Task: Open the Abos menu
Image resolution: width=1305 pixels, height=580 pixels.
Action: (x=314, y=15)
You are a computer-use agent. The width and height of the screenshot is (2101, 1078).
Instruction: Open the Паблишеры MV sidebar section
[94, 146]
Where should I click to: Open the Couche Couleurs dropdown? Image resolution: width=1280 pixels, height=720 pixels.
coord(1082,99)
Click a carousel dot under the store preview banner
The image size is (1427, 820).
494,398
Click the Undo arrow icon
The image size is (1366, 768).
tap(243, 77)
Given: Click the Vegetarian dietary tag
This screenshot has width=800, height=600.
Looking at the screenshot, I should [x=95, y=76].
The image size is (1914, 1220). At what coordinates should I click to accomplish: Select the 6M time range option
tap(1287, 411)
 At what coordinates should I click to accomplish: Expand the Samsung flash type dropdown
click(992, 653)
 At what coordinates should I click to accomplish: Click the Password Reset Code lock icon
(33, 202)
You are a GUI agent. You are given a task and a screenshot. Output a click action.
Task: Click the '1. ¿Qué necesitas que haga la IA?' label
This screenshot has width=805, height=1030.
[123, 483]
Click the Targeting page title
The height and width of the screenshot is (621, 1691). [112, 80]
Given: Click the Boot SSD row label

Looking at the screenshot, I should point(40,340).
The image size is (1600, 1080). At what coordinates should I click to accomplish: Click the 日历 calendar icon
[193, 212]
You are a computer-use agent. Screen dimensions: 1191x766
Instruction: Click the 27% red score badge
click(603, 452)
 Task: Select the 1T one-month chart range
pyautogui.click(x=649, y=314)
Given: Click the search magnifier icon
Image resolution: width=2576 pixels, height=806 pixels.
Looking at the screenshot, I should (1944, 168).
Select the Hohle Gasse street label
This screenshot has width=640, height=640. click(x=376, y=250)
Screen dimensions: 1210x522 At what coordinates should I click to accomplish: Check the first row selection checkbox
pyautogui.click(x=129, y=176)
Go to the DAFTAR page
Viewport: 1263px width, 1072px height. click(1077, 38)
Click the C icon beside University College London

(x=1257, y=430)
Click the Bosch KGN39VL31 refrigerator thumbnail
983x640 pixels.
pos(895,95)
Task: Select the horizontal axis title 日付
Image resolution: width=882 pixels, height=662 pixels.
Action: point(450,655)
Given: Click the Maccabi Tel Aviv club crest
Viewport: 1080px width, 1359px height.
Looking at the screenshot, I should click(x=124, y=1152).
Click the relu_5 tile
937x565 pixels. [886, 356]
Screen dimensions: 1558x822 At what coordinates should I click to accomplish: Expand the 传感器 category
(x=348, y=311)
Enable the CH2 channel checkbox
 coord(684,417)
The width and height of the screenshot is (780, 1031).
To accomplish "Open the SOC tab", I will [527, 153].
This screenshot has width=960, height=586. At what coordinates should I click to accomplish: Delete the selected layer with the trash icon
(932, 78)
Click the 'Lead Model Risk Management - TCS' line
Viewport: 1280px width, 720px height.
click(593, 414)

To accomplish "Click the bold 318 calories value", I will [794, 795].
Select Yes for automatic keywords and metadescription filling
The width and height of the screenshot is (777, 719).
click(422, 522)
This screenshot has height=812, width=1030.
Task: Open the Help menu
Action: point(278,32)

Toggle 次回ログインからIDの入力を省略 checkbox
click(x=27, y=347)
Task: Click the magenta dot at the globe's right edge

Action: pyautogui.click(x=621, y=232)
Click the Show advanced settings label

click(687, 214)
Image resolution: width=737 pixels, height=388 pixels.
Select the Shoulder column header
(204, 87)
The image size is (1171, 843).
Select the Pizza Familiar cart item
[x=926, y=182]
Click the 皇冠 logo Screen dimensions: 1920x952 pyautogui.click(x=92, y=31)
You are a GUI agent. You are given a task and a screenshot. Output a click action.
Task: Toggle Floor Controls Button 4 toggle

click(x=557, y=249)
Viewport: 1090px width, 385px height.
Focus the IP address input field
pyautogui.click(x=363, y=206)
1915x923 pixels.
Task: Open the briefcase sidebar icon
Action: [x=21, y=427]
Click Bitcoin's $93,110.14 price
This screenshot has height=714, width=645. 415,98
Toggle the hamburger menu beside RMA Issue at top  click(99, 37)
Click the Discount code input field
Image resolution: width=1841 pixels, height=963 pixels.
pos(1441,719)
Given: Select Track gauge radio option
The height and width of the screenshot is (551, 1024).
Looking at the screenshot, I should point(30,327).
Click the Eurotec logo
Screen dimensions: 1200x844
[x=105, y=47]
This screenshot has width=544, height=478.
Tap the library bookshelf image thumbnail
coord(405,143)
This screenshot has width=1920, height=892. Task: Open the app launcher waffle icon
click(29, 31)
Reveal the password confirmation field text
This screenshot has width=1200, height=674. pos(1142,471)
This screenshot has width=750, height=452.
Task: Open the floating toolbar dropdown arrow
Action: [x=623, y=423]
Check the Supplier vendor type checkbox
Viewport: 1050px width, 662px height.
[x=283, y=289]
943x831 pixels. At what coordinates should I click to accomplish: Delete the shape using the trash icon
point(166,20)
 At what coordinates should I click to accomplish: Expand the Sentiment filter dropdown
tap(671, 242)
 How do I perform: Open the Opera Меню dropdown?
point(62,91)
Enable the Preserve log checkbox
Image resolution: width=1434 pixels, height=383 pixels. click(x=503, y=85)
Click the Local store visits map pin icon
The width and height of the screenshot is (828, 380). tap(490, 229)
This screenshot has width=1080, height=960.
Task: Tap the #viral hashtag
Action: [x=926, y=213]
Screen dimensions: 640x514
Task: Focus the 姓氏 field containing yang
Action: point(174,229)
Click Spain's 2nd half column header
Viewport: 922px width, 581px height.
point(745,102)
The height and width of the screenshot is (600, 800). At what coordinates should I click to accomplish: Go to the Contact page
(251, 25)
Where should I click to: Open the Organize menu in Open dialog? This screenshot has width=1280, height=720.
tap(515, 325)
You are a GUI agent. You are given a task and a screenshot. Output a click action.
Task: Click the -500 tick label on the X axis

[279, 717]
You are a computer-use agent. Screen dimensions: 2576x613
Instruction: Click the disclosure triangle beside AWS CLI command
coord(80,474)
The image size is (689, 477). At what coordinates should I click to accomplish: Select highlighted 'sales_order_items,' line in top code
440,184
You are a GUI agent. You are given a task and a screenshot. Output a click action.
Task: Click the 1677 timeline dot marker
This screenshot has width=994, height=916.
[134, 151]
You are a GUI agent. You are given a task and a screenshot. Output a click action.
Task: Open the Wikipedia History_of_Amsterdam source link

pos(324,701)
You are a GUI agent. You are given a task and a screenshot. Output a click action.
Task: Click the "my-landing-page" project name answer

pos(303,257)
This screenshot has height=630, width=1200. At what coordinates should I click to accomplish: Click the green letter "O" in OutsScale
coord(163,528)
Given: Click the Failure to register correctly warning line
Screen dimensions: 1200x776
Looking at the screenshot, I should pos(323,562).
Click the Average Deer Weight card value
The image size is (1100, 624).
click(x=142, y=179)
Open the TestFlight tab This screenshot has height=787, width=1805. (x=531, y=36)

▶ _EXERCISE DETAILS_
Among the lines above, find those carrying the word "value" and copy them out.

▶ _THE COMPLETED TASK_
To accomplish "Click the bold 318 calories value", I will [794, 795].
Click the Average Deer Weight card value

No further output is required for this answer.